A. On any given TV show I do my homework. I look at how they shoot the show and try to get a sense of what they are looking for in terms of visual style. I prep very completely, beginning with reading the script over and over. I ask myself what the dramatic event is for every scene and what is the scene’s purpose in the script.

The rhythm of any particular scene can be very much like music, and often as each scene comes together, the editing process becomes a musical process—a natural rise and fall, a repeating of patterns. One is often seeking, in a scene, the same type of emotional resonance that is expressed by a beautiful song.  (It’s a hard process to articulate but, as anyone who has edited can attest, one knows it when one feels it.)

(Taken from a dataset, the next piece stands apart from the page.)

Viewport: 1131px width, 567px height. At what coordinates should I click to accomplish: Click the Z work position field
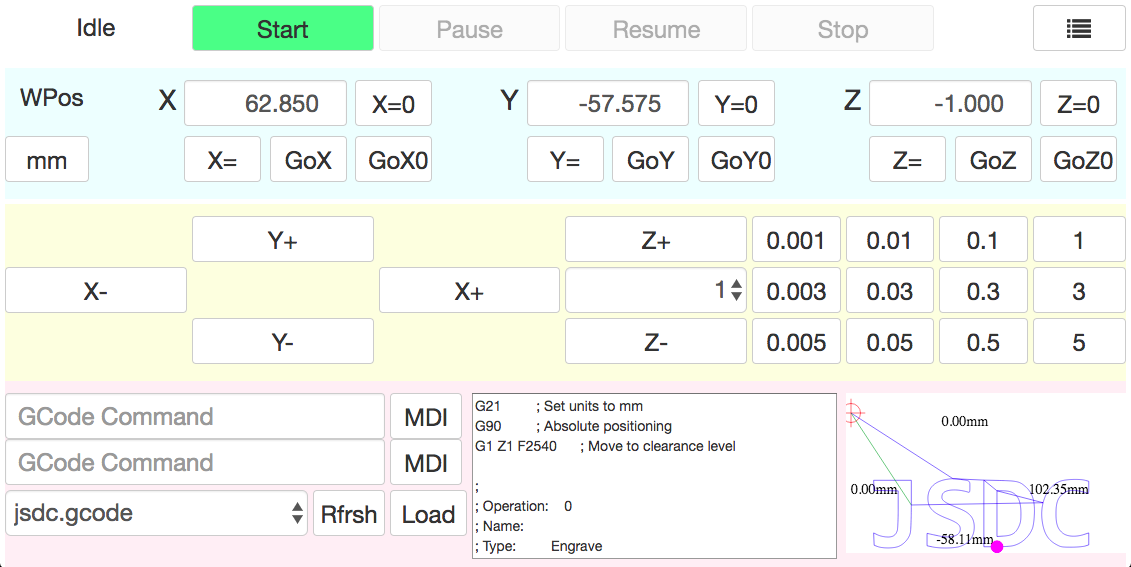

Q. You’ve worked on “Gossip Girl,” “Pretty Little Liars,” “The Fosters,” and many more great shows. Were there any episodes that surprised you while working on them? What was something you took away from working on those shows?

A. I enjoy working on shows that aim at the teen audience. While many teens would not necessarily relate to shows that are tailored for adults, most everyone can relate to a teen show. I am always surprised and energized by the work of others, with whom I collaborate. I believe in people feeling the freedom to share their best ideas and the best idea always wins.

Q. How has your time been working on “Rizzoli & Isles?” It’s seems like such a great set/ group of people to be around!

A. I’ve done seven episodes of Rizzoli and Isles and I will miss the show very much. I finished shooting my last episode yesterday, as this is their last season. It’s been a wonderful gig and I’m lucky to have worked with the cast and crew.

Q. What shows made you fall in love with television? What shows are you currently loving?

I am more of a cinephile, so I don’t know that I had any favorite shows growing up, and television was far different. If you pressed me I’d probably say The Twilight Zone and Alfred Hitchcock Presents as they stimulated my imagination, but the films of Hitchcock, Fellini, Billy Wilder, and George Stevens have probably had the biggest impact on my creative development.

This season I am enjoying watching Mr. Robot and Crazy Ex-Girlfriend. I really loved Manhattan on WGN and was very sad to see that canceled.